In article <email@example.com>, WM <firstname.lastname@example.org> wrote:
> On 24 Jan., 09:49, Virgil <vir...@ligriv.com> wrote: > > > > > If there were, one would also have to have a difference between the set > > > > which contains all finite initial segments of |N and |N itself > > > > > Correct. There is no difference. Therefore we can, in mathematics, use > > > only the Binary Tree that contains all finite paths. > > > > But if it contains all finite paths then it must contain nested > > sequences of infinitely many finite paths whose unions are each one of > > those uncountably many infinite paths. > > I do not construct the tree by means of unions.
However you construct them , if yu do it properly, those unions exist.
> Every finite path that > is constructed *replaces* its predecessor (there is always only one > predecessor, because the others had been removed before).
Then let us speak of finite initial sequences of nodes, i.e., a FISON is Finite Initial Set Of Nodes linked by the parent child relation, starting with the root node, having exactly one child node for each of its non-end nodes and terminating at some end node. The number of nodes in a FISON is its length.
> And > obviously a finite path can never produce an infinite path, can it?
It can help!
In a Binary Tree nested sequences of FISONs exist in which each non-maximal FISON is a proper subset of a successor FISON having one more node, the child of the first one's end node.
In a Complete Infinite Binary Tree, there are maximal such nested sequences of FIS's, whose unions are the paths in that tree.
> > It is very easy to replace the Binary Tree by a decimal one.
But WM cannot do it!
> > > that can be applied in mathematics and in Cantor's diagonal argument. > > > We can neither distinguish nor apply by digits more than all > > > terminating decimal fractions. Therefore all that appears in Cantor's > > > list is terminating decimal fractions. Therefore Cantor proves the > > > uncountability of a countable set. > > > > Thus Cantor has= proved, among other things, that an infinite binary > > sequence is not in any list of finite binary sequences, a result which > > is hardly surprising to anyone other than WM. > > Moreover, he has proved that even in the set of all finite binary or > decimal sequences there is always one binary or decimal sequence that > does differs from every other one at a finite digit (hence it is > completely irrelevant with respect to this fact, whether or not the > differing sequence is infinite, i.e., whether or not it has a last > digit). > > > > But Cantor also proved that for any list of infinite binary sequences > > there is an infinite binary sequence not included in it. > > Since everything happens in a finite initial segment, there is no > reason to consider the question whether the number is finite or has > been written with red ink or other irrelevant stuff.
And there is no reason to restrict it to being finite either!
WM thus admits above that there is nothing Cantor does that is not valid. --

-------

Exercises:
**a.** In the thread, what is the length of a FISON?
**b.** For each statement, say whether it agrees with the thread, and quote the words that decide it.
(i) A FISON starts with the root node.
(ii) WM says he constructs the tree by means of unions.
(iii) In a Binary Tree's nested sequences, each non-maximal FISON is a proper subset of a successor FISON with one more node.
**c.** Rewrite the part of the thread starting at "Then let us" and ending at "one's end node.", swapping "root node" for "top node".
The material that comes next stands apart from the thread.

Dataset extract:
-------

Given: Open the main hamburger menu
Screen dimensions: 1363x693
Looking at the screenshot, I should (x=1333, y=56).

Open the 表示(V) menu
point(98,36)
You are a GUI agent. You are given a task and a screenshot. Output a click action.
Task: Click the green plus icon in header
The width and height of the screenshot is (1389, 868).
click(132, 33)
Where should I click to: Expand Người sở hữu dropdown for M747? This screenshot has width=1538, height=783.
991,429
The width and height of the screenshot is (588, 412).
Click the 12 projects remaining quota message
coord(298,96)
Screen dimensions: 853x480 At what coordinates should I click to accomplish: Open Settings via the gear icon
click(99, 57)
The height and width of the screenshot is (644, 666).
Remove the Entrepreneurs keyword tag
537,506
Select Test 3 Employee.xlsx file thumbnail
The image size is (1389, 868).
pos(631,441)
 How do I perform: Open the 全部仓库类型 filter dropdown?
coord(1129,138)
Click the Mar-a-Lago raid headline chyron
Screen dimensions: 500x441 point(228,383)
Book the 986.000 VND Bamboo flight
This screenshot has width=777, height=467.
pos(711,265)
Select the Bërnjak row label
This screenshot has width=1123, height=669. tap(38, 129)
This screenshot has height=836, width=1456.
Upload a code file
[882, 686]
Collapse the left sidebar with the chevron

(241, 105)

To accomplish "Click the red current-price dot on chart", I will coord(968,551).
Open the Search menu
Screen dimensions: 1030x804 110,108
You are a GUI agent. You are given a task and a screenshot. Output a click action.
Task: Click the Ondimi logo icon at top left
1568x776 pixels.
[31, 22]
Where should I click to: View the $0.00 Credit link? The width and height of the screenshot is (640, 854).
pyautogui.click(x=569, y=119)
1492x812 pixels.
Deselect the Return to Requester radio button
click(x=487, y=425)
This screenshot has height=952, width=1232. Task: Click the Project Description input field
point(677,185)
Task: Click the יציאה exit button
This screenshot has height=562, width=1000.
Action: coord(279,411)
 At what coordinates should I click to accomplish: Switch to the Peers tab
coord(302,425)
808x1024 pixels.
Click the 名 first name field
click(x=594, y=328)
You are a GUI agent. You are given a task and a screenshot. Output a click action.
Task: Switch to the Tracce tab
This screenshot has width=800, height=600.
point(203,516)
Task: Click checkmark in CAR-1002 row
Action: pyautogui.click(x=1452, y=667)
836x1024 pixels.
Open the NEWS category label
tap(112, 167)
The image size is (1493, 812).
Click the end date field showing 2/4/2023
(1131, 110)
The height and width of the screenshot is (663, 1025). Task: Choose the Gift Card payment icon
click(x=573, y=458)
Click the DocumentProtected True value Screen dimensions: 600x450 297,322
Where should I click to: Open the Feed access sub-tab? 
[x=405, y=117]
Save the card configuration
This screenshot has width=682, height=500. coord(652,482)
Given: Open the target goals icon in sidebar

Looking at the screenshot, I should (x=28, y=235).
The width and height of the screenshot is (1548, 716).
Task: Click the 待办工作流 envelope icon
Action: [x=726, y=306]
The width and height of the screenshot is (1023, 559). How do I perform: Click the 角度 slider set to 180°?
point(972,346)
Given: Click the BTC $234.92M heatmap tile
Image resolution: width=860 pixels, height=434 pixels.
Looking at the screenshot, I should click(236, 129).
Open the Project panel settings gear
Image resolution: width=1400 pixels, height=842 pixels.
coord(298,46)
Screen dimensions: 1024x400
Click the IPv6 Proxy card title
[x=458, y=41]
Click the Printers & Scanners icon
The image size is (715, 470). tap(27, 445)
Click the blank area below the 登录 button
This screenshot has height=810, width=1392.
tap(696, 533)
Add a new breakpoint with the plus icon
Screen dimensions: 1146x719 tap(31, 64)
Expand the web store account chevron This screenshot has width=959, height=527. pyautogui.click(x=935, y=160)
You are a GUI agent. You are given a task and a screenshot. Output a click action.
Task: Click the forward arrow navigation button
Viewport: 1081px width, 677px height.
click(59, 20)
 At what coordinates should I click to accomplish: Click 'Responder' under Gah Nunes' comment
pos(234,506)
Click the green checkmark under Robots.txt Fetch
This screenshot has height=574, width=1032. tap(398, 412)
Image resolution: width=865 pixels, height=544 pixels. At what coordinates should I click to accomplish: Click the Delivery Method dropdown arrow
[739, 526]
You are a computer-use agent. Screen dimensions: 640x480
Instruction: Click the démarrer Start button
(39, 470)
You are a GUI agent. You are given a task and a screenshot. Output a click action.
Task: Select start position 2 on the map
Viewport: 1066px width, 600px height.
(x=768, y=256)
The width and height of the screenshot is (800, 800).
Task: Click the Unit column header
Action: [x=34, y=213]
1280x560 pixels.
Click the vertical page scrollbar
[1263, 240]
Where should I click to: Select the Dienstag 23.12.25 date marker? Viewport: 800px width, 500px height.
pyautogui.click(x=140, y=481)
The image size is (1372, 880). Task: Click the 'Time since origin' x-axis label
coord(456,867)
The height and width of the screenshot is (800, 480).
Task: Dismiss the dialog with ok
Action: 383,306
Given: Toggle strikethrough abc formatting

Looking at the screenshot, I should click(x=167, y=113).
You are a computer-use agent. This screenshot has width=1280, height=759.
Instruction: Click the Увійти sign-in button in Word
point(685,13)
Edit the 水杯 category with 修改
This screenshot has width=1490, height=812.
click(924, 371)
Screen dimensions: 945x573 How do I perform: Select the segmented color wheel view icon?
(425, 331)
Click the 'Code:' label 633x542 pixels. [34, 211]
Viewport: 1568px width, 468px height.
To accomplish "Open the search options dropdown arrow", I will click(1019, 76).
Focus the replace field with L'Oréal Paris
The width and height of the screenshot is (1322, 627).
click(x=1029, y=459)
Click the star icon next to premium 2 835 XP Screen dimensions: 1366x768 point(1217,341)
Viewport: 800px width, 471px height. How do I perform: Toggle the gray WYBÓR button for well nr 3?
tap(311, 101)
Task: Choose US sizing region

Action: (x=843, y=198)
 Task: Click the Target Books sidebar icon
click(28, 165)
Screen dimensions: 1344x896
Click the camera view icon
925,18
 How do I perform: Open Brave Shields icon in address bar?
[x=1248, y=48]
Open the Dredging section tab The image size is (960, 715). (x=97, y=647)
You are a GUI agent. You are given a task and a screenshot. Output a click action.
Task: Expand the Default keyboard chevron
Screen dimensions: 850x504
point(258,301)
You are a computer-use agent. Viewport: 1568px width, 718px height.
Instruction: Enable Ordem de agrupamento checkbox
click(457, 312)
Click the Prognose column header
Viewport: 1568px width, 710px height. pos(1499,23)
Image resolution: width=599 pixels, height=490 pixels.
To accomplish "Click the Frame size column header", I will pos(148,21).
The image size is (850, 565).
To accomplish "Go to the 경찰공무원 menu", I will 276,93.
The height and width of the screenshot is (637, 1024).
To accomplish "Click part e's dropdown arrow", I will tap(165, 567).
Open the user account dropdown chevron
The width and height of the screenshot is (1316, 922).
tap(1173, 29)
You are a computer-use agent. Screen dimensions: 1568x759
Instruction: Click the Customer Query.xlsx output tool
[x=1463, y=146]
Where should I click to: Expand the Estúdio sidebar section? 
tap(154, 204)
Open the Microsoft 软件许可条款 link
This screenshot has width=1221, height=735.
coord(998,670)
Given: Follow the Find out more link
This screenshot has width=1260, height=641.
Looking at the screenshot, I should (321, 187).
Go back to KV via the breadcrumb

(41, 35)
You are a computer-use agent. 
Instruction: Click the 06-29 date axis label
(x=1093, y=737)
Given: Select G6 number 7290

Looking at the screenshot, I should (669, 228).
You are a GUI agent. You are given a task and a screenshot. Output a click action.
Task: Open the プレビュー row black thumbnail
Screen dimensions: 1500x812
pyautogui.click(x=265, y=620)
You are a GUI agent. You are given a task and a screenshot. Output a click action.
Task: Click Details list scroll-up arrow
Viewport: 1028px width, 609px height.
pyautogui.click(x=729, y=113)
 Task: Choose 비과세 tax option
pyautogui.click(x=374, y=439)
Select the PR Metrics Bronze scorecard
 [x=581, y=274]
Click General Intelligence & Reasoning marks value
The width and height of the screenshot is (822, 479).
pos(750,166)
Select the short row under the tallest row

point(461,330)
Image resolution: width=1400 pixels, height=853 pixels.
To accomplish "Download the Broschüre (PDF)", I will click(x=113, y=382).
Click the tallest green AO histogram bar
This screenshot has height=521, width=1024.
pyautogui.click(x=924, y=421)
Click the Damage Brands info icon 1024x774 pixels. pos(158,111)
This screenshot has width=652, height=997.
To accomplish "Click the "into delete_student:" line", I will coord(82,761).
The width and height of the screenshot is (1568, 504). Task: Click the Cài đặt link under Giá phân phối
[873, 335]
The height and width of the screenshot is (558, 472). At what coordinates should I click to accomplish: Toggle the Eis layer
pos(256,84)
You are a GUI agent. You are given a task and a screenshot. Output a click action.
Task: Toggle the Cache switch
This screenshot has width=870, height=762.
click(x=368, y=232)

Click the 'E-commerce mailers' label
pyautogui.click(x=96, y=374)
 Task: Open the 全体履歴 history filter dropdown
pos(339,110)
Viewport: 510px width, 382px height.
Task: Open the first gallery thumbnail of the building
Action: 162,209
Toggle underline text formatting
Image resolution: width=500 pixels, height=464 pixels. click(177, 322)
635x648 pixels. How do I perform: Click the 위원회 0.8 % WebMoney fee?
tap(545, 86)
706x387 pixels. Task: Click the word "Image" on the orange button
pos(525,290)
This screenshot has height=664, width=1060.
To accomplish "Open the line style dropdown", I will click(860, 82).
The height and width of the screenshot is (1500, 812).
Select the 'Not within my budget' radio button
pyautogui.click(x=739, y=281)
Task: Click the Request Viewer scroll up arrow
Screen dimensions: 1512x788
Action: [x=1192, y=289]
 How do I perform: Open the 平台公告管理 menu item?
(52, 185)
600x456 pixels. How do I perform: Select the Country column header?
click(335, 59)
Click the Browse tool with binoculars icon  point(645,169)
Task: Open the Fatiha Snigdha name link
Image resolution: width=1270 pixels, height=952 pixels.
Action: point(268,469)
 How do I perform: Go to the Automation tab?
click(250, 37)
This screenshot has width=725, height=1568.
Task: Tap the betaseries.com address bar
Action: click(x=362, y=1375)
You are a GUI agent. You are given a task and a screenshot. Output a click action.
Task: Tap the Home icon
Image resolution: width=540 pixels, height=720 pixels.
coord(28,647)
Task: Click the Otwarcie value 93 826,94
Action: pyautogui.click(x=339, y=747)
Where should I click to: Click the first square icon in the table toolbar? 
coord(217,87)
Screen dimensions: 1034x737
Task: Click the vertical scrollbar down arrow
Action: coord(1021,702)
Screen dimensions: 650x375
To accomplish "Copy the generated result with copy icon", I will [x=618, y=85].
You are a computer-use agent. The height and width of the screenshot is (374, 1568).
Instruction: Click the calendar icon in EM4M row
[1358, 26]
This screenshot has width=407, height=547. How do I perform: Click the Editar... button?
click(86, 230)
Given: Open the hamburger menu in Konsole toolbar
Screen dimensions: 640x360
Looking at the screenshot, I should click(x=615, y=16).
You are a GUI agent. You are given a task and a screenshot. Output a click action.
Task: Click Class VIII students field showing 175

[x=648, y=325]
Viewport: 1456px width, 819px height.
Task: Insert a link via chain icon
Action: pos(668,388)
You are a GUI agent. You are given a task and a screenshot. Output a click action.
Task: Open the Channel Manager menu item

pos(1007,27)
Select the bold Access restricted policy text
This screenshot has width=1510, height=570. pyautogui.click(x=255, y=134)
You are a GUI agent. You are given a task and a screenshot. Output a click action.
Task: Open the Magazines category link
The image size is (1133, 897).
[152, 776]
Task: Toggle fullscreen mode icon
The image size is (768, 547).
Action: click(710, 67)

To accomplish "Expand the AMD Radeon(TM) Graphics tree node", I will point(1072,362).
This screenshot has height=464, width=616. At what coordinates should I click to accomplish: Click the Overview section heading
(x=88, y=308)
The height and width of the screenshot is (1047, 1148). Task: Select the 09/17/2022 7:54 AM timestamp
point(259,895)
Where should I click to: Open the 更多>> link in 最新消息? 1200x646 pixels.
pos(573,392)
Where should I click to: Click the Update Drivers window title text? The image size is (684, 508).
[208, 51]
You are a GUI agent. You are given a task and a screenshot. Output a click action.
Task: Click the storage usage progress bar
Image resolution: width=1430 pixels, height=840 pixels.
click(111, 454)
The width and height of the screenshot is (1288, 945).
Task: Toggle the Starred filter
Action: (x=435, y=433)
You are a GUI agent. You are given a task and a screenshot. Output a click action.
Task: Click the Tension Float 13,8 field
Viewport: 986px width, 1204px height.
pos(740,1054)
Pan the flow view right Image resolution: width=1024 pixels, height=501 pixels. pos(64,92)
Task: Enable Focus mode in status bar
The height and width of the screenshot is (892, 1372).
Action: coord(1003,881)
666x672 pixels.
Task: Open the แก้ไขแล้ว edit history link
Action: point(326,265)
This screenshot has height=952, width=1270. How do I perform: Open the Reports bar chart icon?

-------

Task-by-task answers:
**a.** Its length is the number of nodes in it.

**b.**
(i) Yes: "starting with the root node"
(ii) No: "I do not construct the tree by means of unions."
(iii) Yes: "each non-maximal FISON is a proper subset of a successor FISON having one more node"

**c.**
Then let us speak of finite initial sequences of nodes, i.e., a FISON is Finite Initial Set Of Nodes linked by the parent child relation, starting with the top node, having exactly one child node for each of its non-end nodes and terminating at some end node. The number of nodes in a FISON is its length.
> And > obviously a finite path can never produce an infinite path, can it?
It can help!
In a Binary Tree nested sequences of FISONs exist in which each non-maximal FISON is a proper subset of a successor FISON having one more node, the child of the first one's end node.